• [Extracted text]

Figure 24: 24: Location of higher R-Squared Values is centered around the central and western parts of Seattle. This may be due to edge effects at the outlying areas.

Display Residuals

A map of the residuals highlights most predicted values were lower then the observed values.

ggplot(data = gwr_example_results_seattle_display, aes(fill = residuals)) + # Map local residuals values by census tract as points
  geom_sf(color = NA) +
  scale_fill_distiller(palette = "RdBu", type = "div") + 
  geom_sf(data = gwr_example_results_seattle_display,fill = NA, color = "black") +
  labs(title = "Residuals by Census Tract", subtitle = "Seattle, WA", fill = "Residuals") +
  annotation_north_arrow() + 
  theme(legend.position = "right") + 
  theme_map()

Figure 25: Residuals indicated that most areas had lower model predicted values than the original estimated values.

Display Local Bandwidth Values

Bandwidth values show a general trend of increasing in value away from the central parts of the city.

ggplot(data = gwr_example_results_seattle_display, aes(fill = bandwidth)) + # Map local Median Income by census tract as points
  geom_sf(color = NA) +
  scale_fill_distiller(palette = "Reds", direction = 1) + 
  geom_sf(data = gwr_example_results_seattle_display,fill = NA, color = "black") + 
  labs(title = "Bandwidth by Census Tract", subtitle = "Seattle, WA", fill = "Bandwidth") +   
  annotation_north_arrow() + 
  theme(legend.position = "right") + 
  theme_map()

Figure 26: Bandwidth value range shows smaller values clustered around smaller tracts, as theory suggests.

Display Local Household Density Coefficient Values

Household density shows negative impact on vacancy rates. The higher the density the lower the vacancy rate. This is the same result as previously found.

ggplot(data = gwr_example_results_seattle_display, aes(fill = HouseholdsE)) + # Map local Gini by census tract as points
  geom_sf(color = NA) +
  scale_fill_distiller(palette = "Blues", type = "seq") + 
  geom_sf(data = gwr_example_results_seattle_display,fill = NA, color = "black") + 
  labs(title = "Local Household Density Coefficients", subtitle = "Seattle, WA", fill = "Local Coefficients\nHousehold Density") +   # Local Coefficients  
  annotation_north_arrow() + 
  theme(legend.position = "right") + 
  theme_map()

Figure 27: Household density has a negative impact on vacancy rates, with the central tracts experiencing the greatest impact.

Display Local Ownded Unit Percentage Coefficient Values

The same trend is found for percentage of housing units that are owned as found for housing density variable.

ggplot(data = gwr_example_results_seattle_display, aes(fill = owned_unitsE)) + # Map local Gini by census tract as points
  geom_sf(color = NA) +
  scale_fill_distiller(palette = "Blues", type = "seq") + 
  geom_sf(data = gwr_example_results_seattle_display,fill = NA, color = "black") + 
  labs(title = "Local Owned Unit Percentage Coefficients", subtitle = "Seattle, WA", fill = "Local Coefficients\n% Units Owned") +   # Local Coefficients  
  annotation_north_arrow() + 
  theme(legend.position = "right") + 
  theme_map()

• [Collected material]
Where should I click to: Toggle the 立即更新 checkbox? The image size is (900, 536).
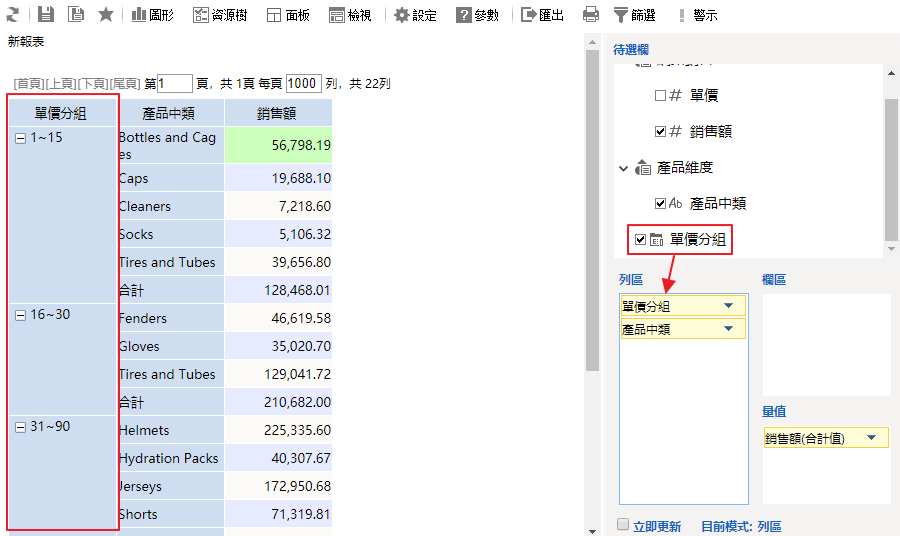(623, 525)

• [Exercise aim] Pick up the Seattle census-tract mapping walkthrough at the top of the page right after its last line of code, and write the next part.

• [Answer to the exercise]
Figure 28: The percentage of residential units that are owned has a negative impact on vacancy rates, with the central areas being the most impacted.

Display Local Percentage of Workers that Take Private Transportaion to Work Coefficient Values

The private transportation coefficients show that the higher the percentage of the population that choose this mode of transportation for getting to work, the higher the vacancy rate.

ggplot(data = gwr_example_results_seattle_display, aes(fill = private_transport_workE)) + # Map local Gini by census tract as points
  geom_sf(color = NA) +
  scale_fill_distiller(palette = "Reds", type = "seq", direction = 1) + 
  geom_sf(data = gwr_example_results_seattle_display,fill = NA, color = "black") + 
  labs(title = "Local Private Transportation to Work", subtitle = "Seattle, WA", fill = "Local Coefficients\n% Private Transportation\nto Work") +   # Local Coefficients
  annotation_north_arrow() + 
  theme(legend.position = "right") + 
  theme_map()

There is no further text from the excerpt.